Cependant, cet investissement pose une question troublante : à quel prix ces efforts de façade sont-ils réalisés, alors que des problèmes urgents subsistent tout autour ?

Une route laissée à l’abandon

Alors que Jacmel se prépare à accueillir un chef d’État étranger, les routes menant à cette ville restent dans un état lamentable, notamment le tronçon via Morne Jacques. Cette route, essentielle pour relier le Sud-Est au reste du pays, est impraticable, dangereuse et marquée par une insécurité croissante, avec des bandits bloquant la route nationale.

Pour les habitants du Sud-Est, se rendre à Jacmel ou en revenir est un calvaire quotidien. La négligence des autorités vis-à-vis de cette situation met en lumière un décalage criant entre les priorités du gouvernement et les besoins réels de la population.

Une gestion qui interroge

En débloquant une telle somme pour un événement ponctuel, le gouvernement envoie un message ambigu. Les citoyens, déjà fatigués de promesses non tenues, se demandent pourquoi des fonds si importants ne sont pas utilisés pour résoudre les problèmes chroniques du pays.

Cet investissement soulève aussi des interrogations sur les intentions réelles de l’administration Fils-Aimé : s’agit-il d’un véritable effort pour développer durablement Jacmel, ou d’un simple spectacle pour impressionner un invité de marque ?

Des choix qui creusent les inégalités

Le rôle premier d’un gouvernement est d’améliorer le quotidien de sa population. Pourtant, face à des citoyens qui risquent leur vie sur des routes en piteux état, la priorité semble donnée à l’apparat et à l’image extérieure. Cette gestion des priorités creuse encore davantage le fossé entre les autorités et un peuple qui se sent abandonné.

Une question de confiance

Ce cas met en lumière une crise de confiance entre la population et ses dirigeants. La somme astronomique investie pour une visite de quelques jours contraste fortement avec les besoins fondamentaux non satisfaits des citoyens. Si le gouvernement d’Alix Didier Fils-Aimé aspire à être perçu comme un acteur de changement, il devra impérativement démontrer sa capacité à répondre aux véritables urgences du pays.

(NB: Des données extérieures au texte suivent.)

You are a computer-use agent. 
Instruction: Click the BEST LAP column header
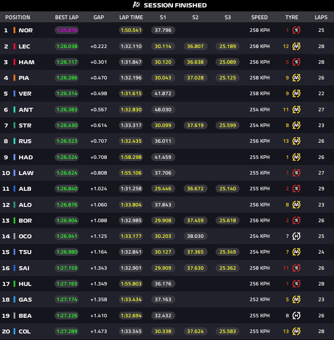[67, 17]
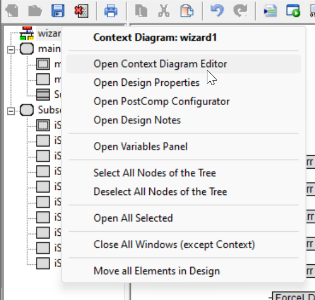
Task: Click the grey Redo arrow icon
Action: (240, 11)
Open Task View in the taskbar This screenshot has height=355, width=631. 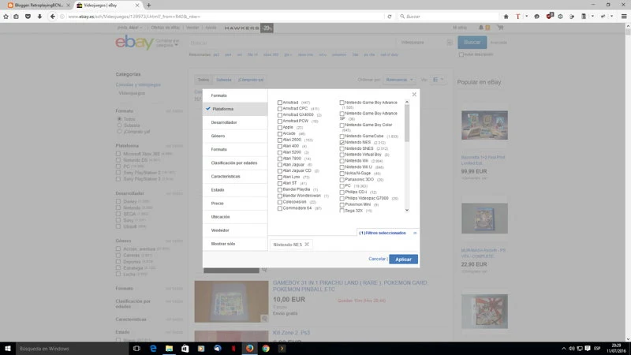[x=135, y=348]
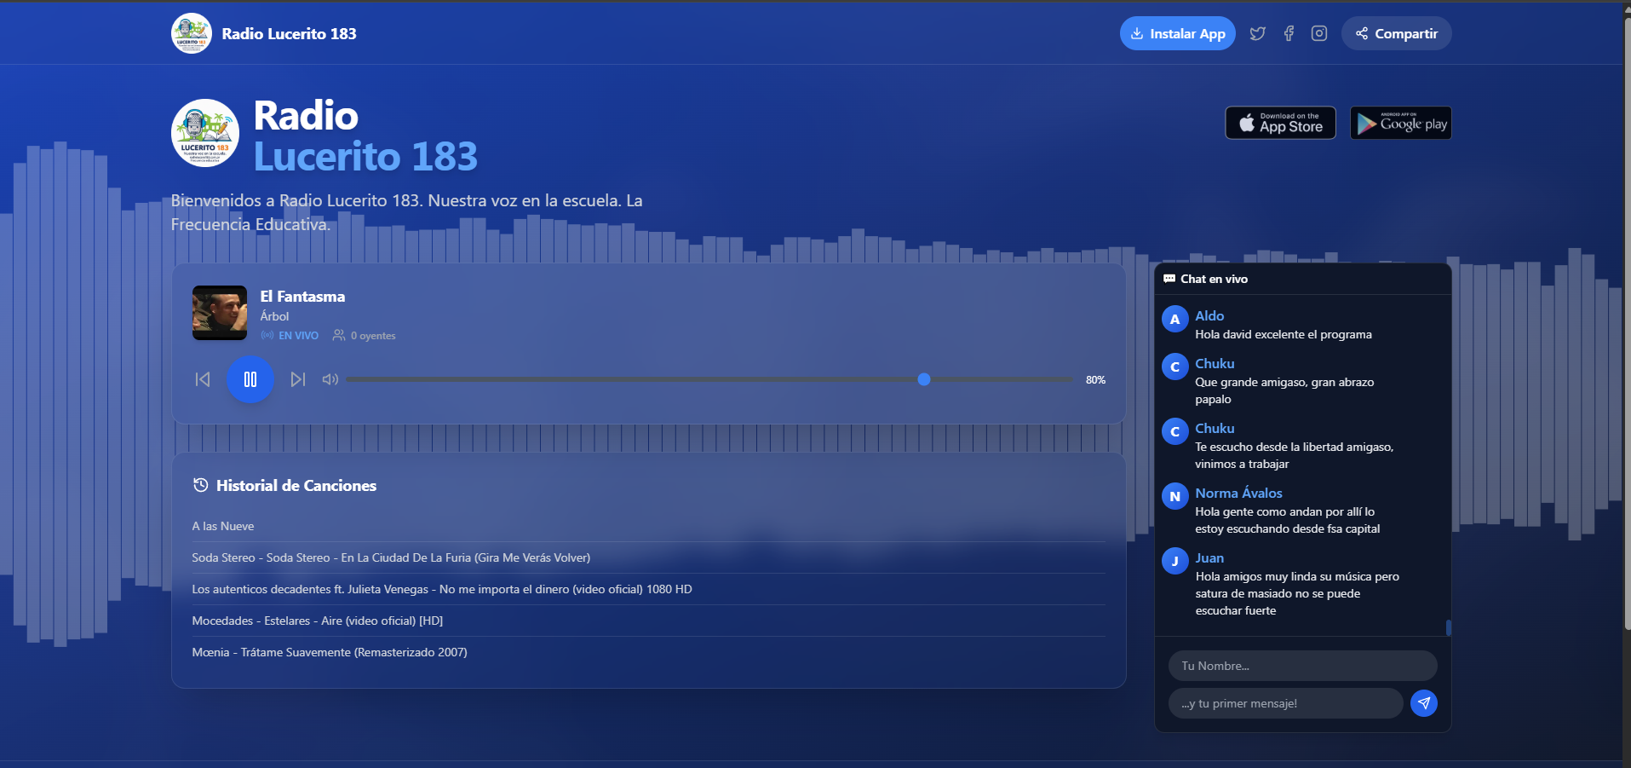Skip to the next track
Screen dimensions: 1631x768
297,379
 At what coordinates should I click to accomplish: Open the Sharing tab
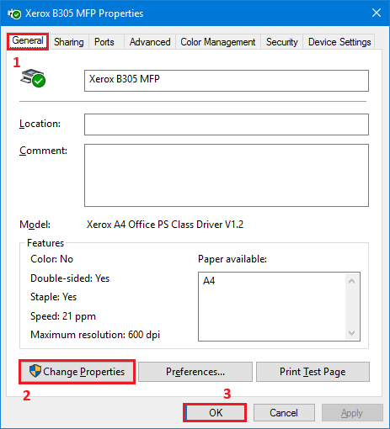[x=69, y=42]
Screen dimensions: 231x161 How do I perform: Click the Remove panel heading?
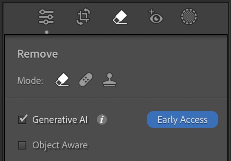pyautogui.click(x=37, y=54)
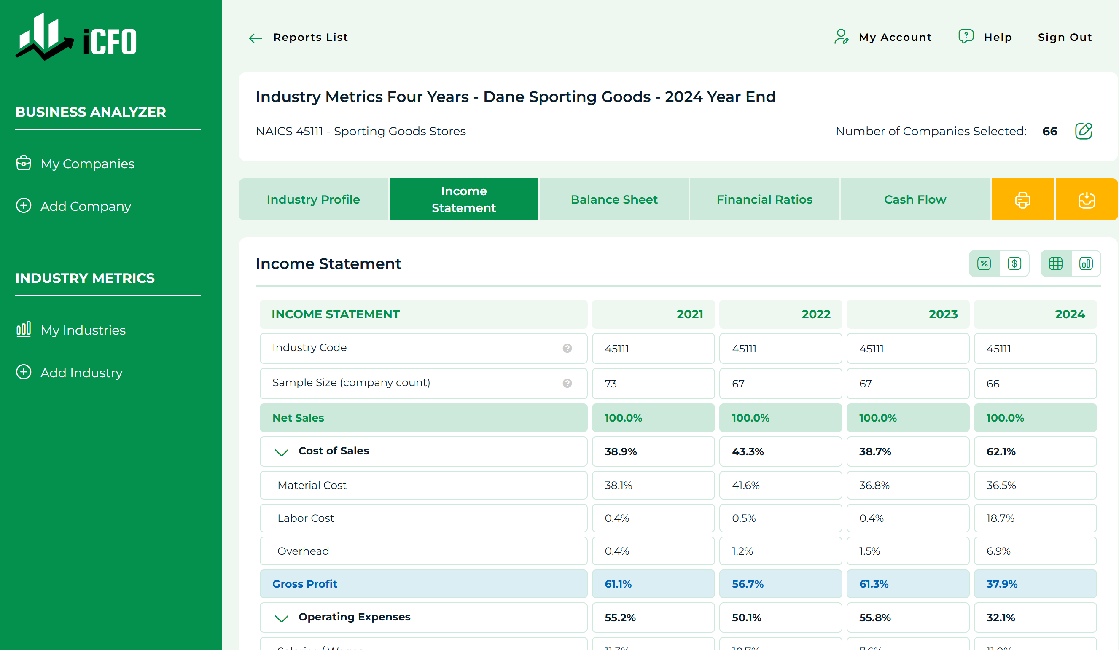Click the back arrow to Reports List
This screenshot has height=650, width=1119.
tap(255, 38)
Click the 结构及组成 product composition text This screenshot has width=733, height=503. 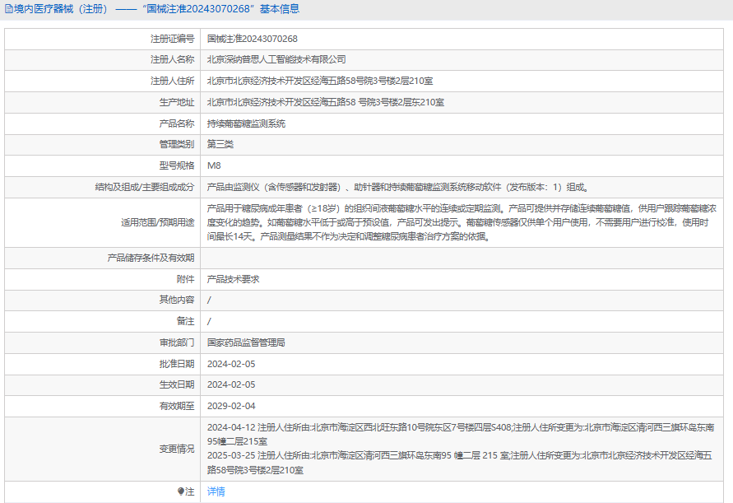click(x=397, y=187)
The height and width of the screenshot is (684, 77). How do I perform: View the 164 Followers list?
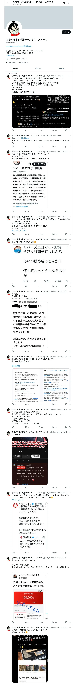(x=23, y=62)
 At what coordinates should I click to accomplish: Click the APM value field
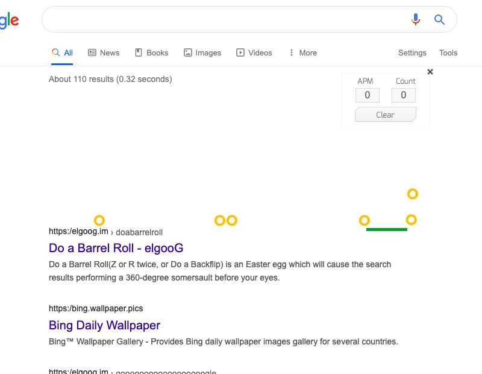(x=367, y=95)
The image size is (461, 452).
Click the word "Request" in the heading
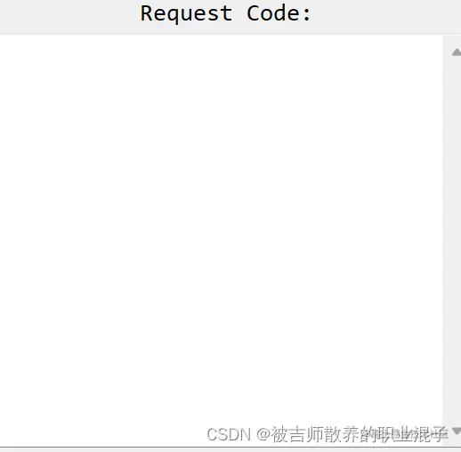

La visite du président Petro aurait pu être une opportunité de montrer un Haïti dynamique et uni, mais elle laisse derrière elle un goût amer pour les citoyens du Sud-Est. Le faste diplomatique ne doit jamais éclipser les responsabilités envers la population.

L’heure est venue pour le gouvernement de prouver que ses actions ne servent pas uniquement à soigner son image, mais aussi à améliorer durablement les conditions de vie des Haïtiens. À défaut, l’histoire retiendra cette administration comme celle des grandes annonces sans lendemain.